Award WinnersIn BrickStainable, jurors looked for evidence of the project's performance and the use of building information modeling (BIM), as well as energy, solar, and daylight modeling software.
This year, Jamillah Muhammad and her team at Perkowitz & Ruth (Ronald Moore, Dindo Mabana, Tou Boran Pek, Kathleen Stover and Boryana Fileva) won the Integrated Building Design category with "Net Zero in Baltimore." Muhammad described her entry as "sited to maintain the urban fabric of the streets and sidewalks to the north and east, maintaining pedestrian connections to the boardwalk and water taxi to the northwest. The hardscape is made from recycled brick and is 100% permeable, with pathways that display some of the indigenous bio-fuels that Mass Energy is developing."
In the Technical Design category, Kelly Winn and his team, including Associate Professor Jason Vollen and other members at the Center for Architecture Science and Ecology (CASE) in New York, won with "EcoCeramic Masonry System." Winn noted his entry "uses composite fibers and resins as an integral tensile layer replacing steel and mortar, increasing tensile strength and flexural ability."
Three honorable mention winners in the Integrated Building Design category also presented valuable ideas. Cal Poly Pomona students Heather Midori Santos and Jillian Christina Schroettinger's "Mass Energy Science Center" nests an office campus into the landscape and has building occupants and visitors wandering up a series of ramps exploring bio-fuels and water-absorbing design features. The project features water capture strategies, energy solutions and trombe walls.
University of Texas, San Antonio student Shane Valentine's "Texas Cultivating Energy" contains a compelling and poetic reference to the notion of agricultural links between the outdoor landscape solutions and the building rhythms, with expressive views of vistas beyond the city.
San Casciano, Italy, student Robert Kane's "BRICK BRICK BRICK BRICK" engages brick as a structural material, not just a veneer. The structural elements have thermal characteristics, as well as geothermal heat exchange and rooftop solar thermal.

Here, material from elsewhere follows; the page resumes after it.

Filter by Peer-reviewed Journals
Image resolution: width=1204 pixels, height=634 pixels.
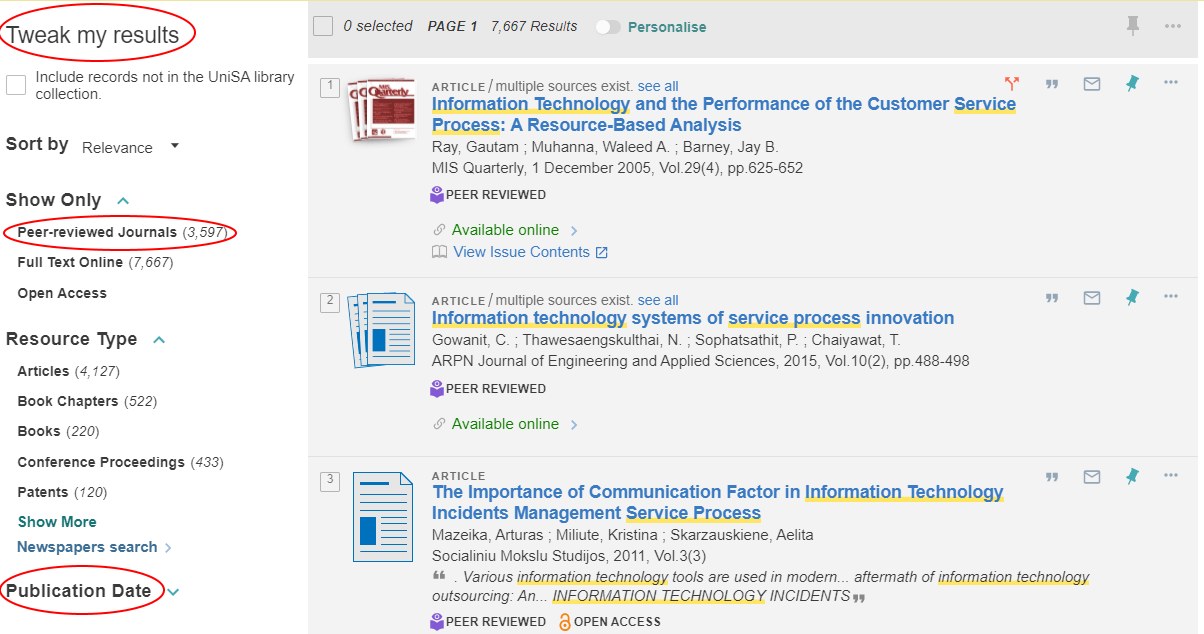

This brick structure is integrated with novel thermal systems. A series of marching facades, the building orientation, a highly crafted process of laying brick, and the expressive design are all exemplary facets of this entry.
The two honorable mentions in the Technical Design category focused their efforts on specific aspects of the material. Kelly Winn, Jason Vollen and Ted Ngai of CASE submitted "Climate Camouflage." This entry demonstrates an advanced use of geometry and material science, illustrating much potential for the further development of energy savings. The concepts behind these units involve a great deal of science.

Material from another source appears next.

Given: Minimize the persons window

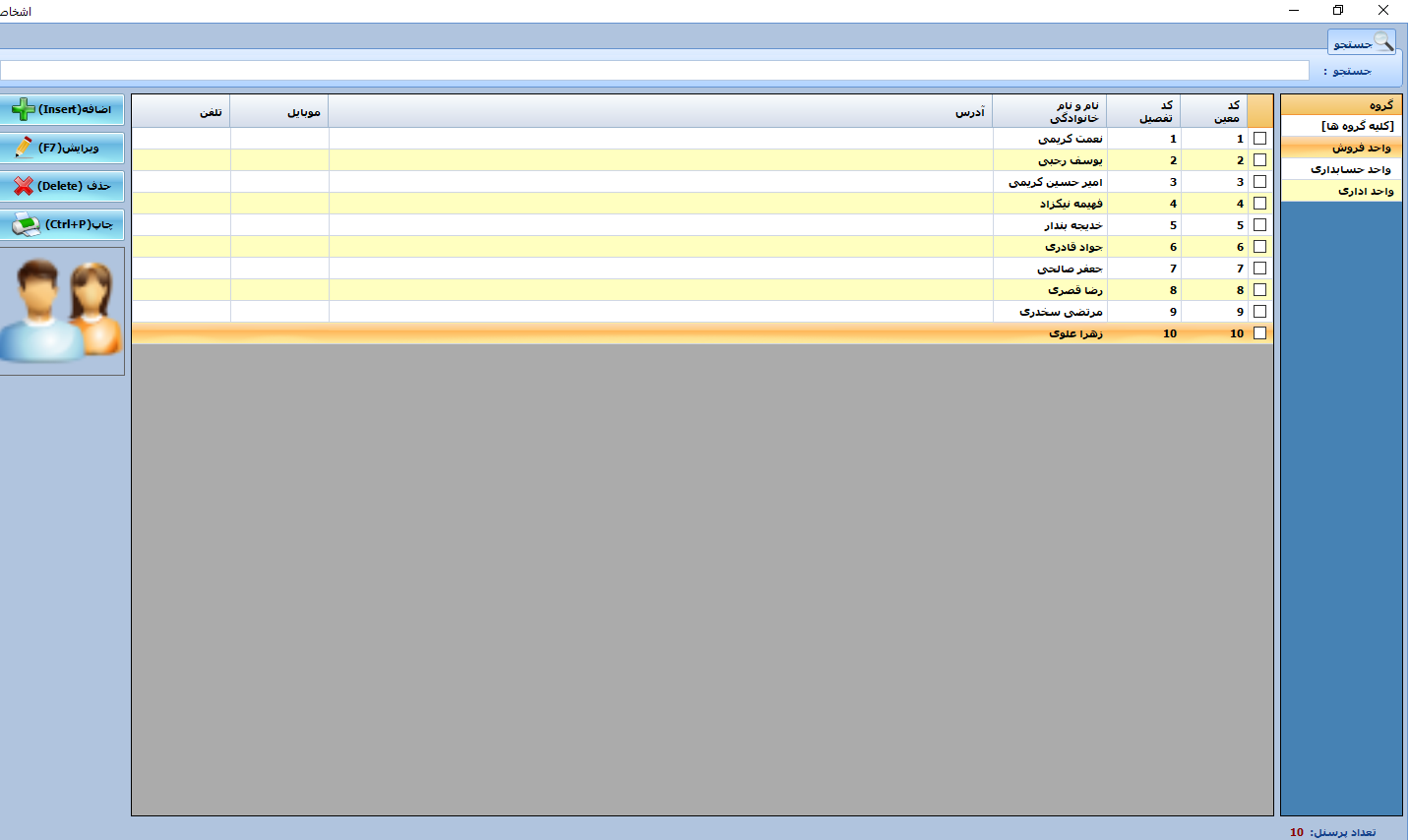Looking at the screenshot, I should click(1294, 10).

Rizal Muslimin, a student at Massachusetts Institute of Technology and a 2009 winner, returned this year with "BrickBead." His interesting analysis of porous walls in urban conditions responding to change in microclimates in and around buildings results in a joyful expression using ceramic materials. It gives craftsmen the ability to modulate environmental factors such as sunshine, wind, thermal mass and evaporative cooling.

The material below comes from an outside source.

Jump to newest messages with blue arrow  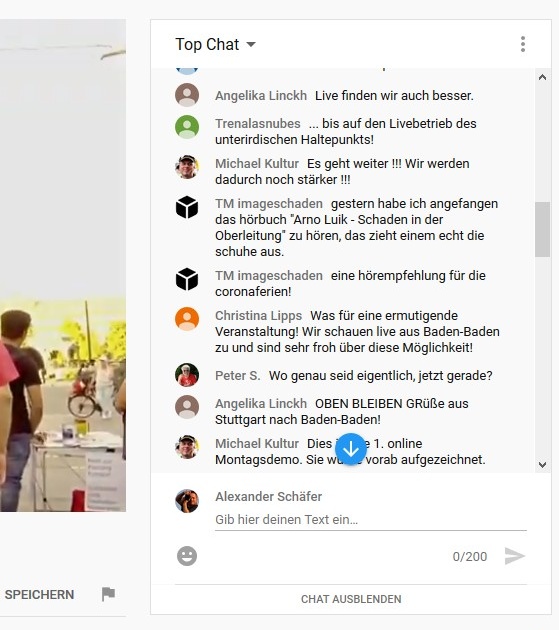350,449
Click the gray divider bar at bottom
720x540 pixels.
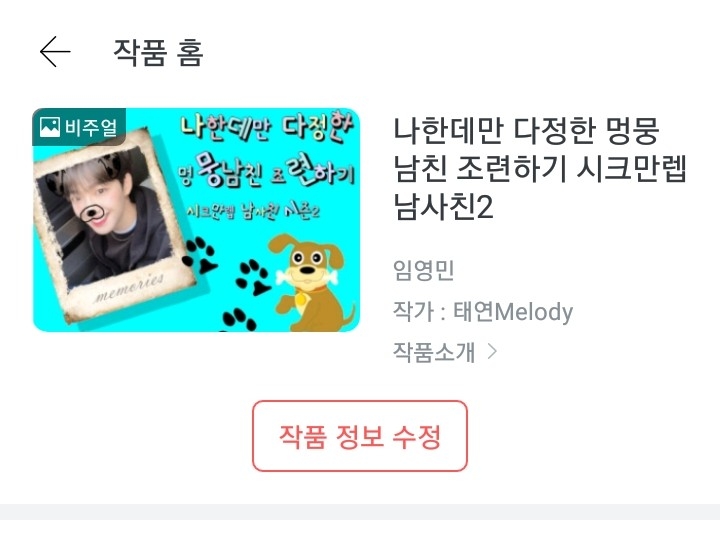(360, 512)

Expanding PossibilitiesHumans have used clay brick's assets to construct long-lasting livable, attractive structures since the ancient empires of Mesopotamia, Rome and China. As architects and contractors now look for ways to reduce energy consumption and construct long-lasting, low-maintenance structures, brick should be considered an essential building material to effectively achieve today's sustainability goals, creating a stronger environment for tomorrow. The BrickStainable International Design Competition is an example of how much possibility exists.